Animal control experts say one million feral kittens are born in the Houston region every year. Each female cat is capable of reproducing as many as 200 more cats in her lifetime. BARC Chief Kent Robertson says they're asking residents to report feral cats to the Bureau. Then an animal control officer can help residents find a vet clinic that's participating in the Trap N Release program.
"The veterinarian will examine the cat. If the cat is sick, has feline leukemia or something like that, it'll probably be euthanized. If it's healthy, then it will be vaccinized for rabies, for the distemper vaccinations, sterilized, it will be ear-tipped in the left ear and it will be micro-chipped. And so we know which cats have been sterilized and then folks just put it back into the colony that they're feeding now."

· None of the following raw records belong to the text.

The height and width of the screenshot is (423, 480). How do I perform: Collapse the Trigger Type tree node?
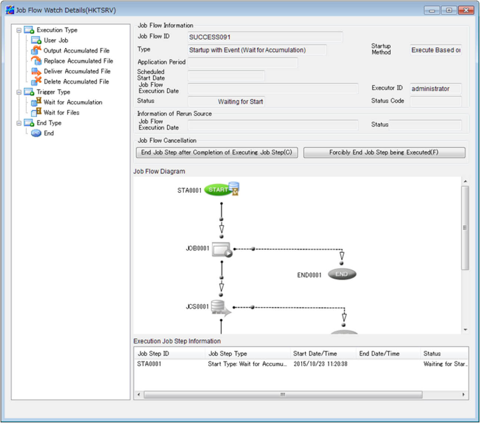[x=19, y=92]
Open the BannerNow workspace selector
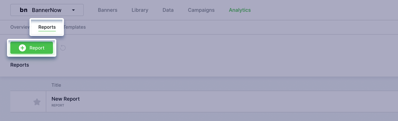This screenshot has height=121, width=398. (x=47, y=10)
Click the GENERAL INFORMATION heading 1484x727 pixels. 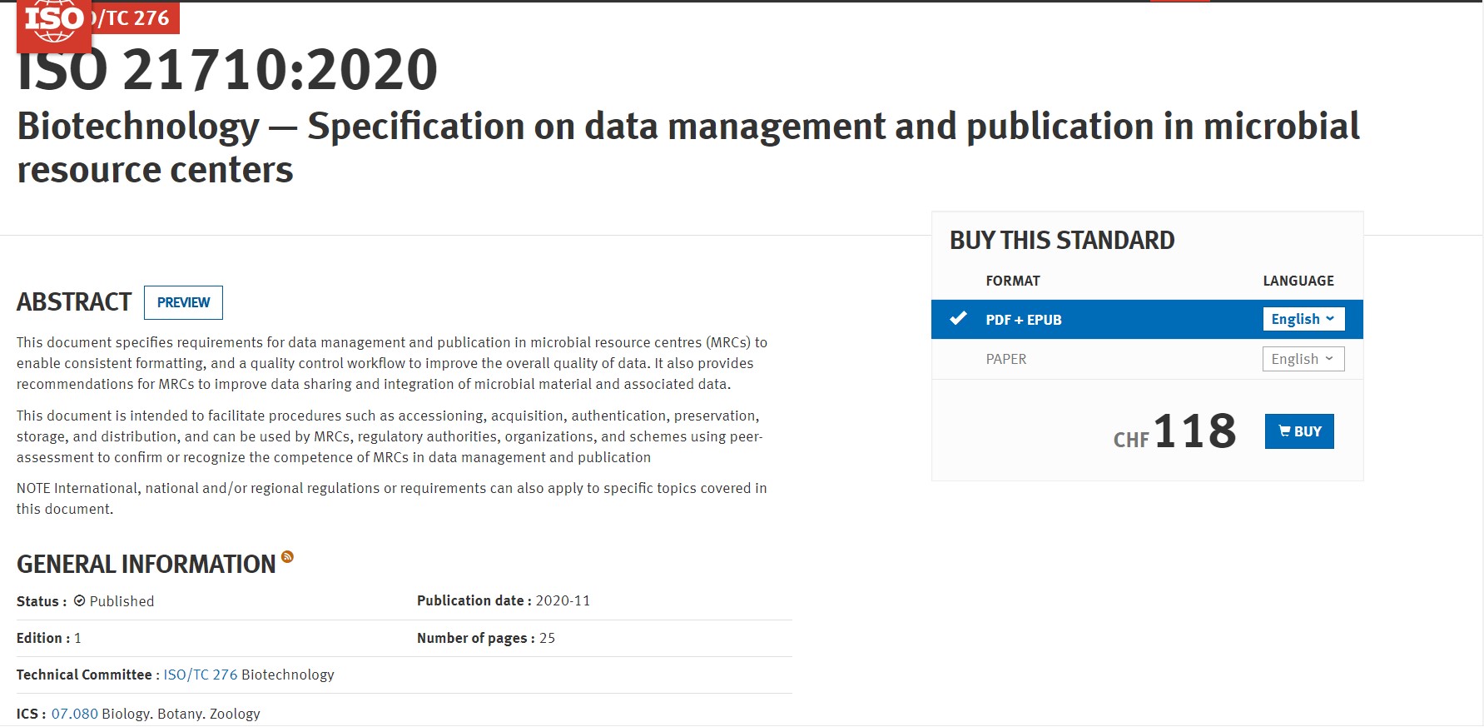[146, 565]
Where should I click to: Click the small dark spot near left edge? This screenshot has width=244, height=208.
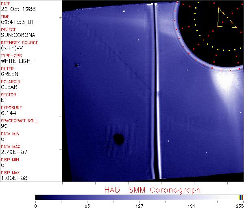click(76, 65)
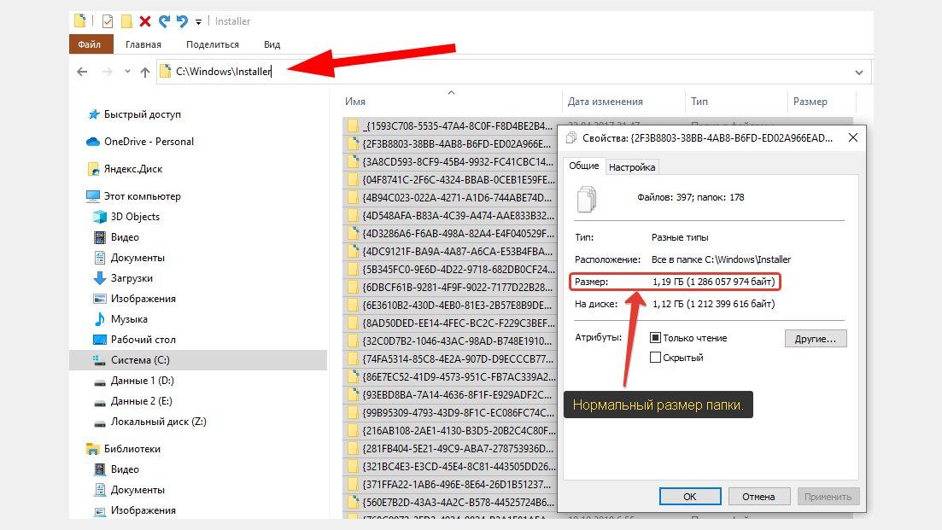Image resolution: width=942 pixels, height=530 pixels.
Task: Click the Properties icon in the quick access toolbar
Action: coord(107,20)
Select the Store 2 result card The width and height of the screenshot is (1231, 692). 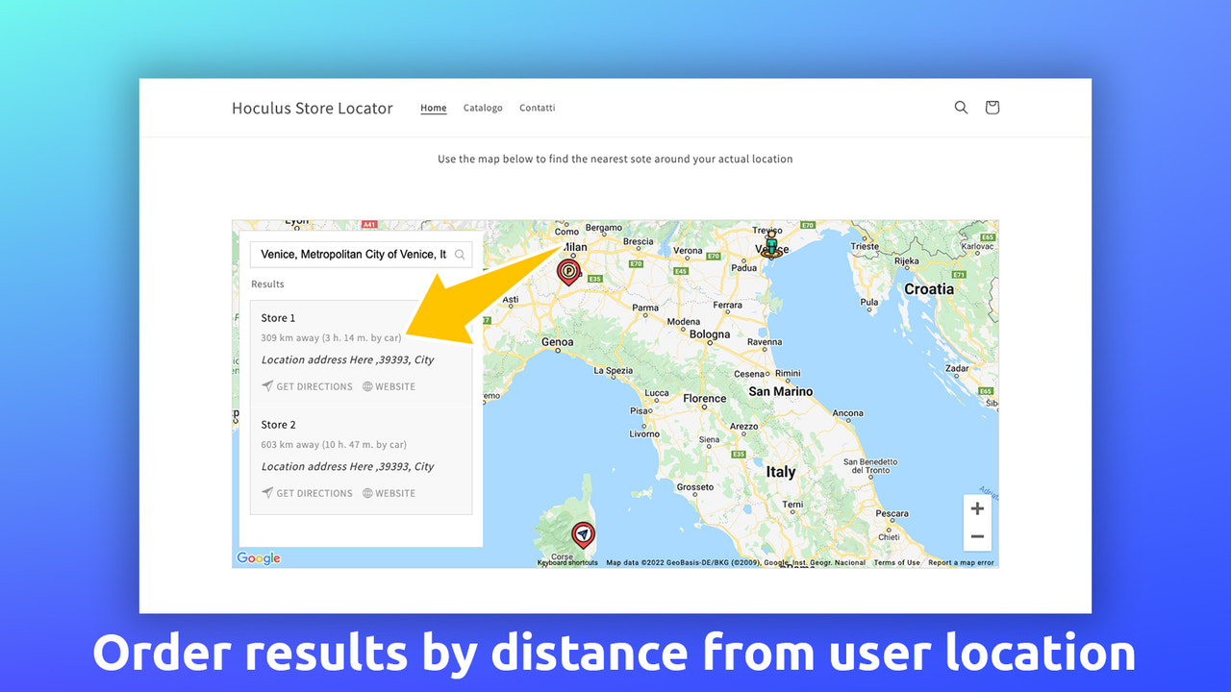tap(361, 458)
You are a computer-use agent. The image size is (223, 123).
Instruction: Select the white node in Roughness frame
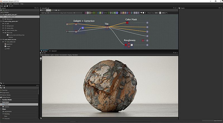tap(132, 45)
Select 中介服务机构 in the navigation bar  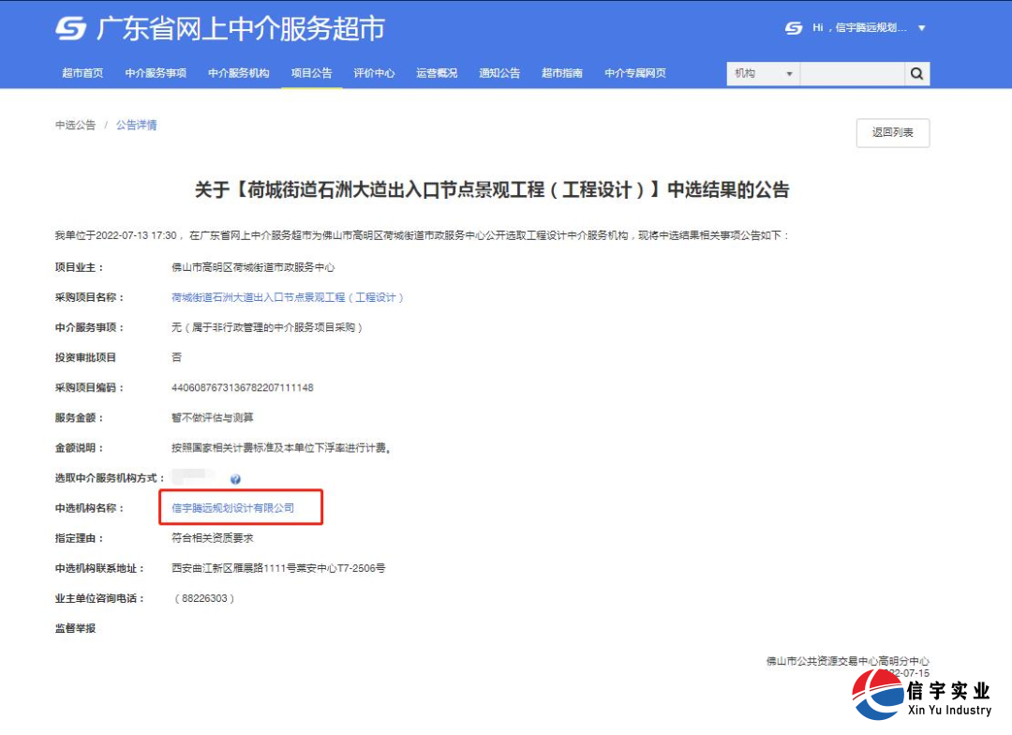pos(238,73)
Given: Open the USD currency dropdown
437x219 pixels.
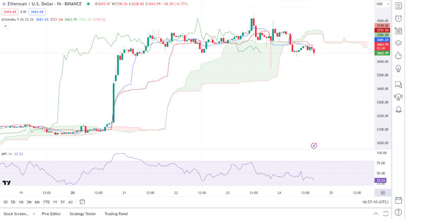Looking at the screenshot, I should pos(381,4).
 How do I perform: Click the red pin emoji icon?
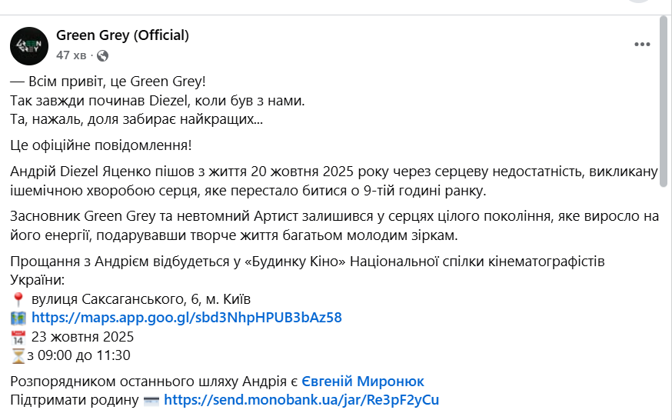(19, 298)
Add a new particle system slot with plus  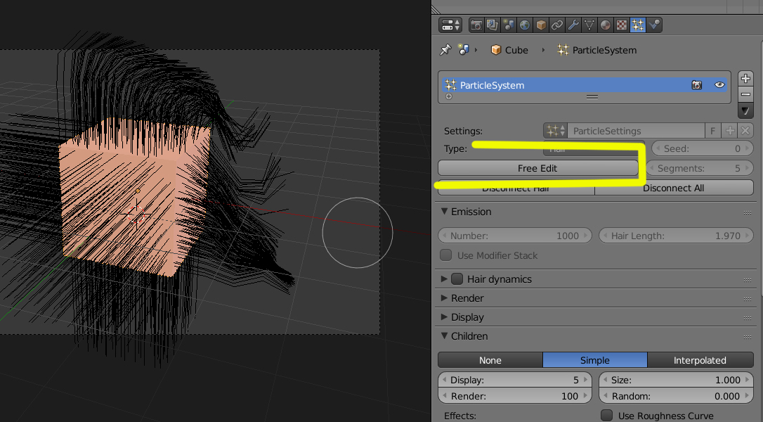click(745, 78)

There is a fee for the services. BARC will refer people to certain clinics participating in the program that charge $30 for female cats and $25 for males. And Robertson says this has worked in other places.
"Here in the United States, there's been a number of large cities that have taken this on and it has been successful. San Diego, California, Maricopa County which is Phoenix, Indianapolis and these other cities have seen significant reduction in the number of feral cats in their city."
In fact, Michael Berry says San Francisco officials reduced that city's feral cat population by several hundred thousand over the course of a few years using a Trap, Neuter, Release program. Laurie Johnson, Houston Public Radio News.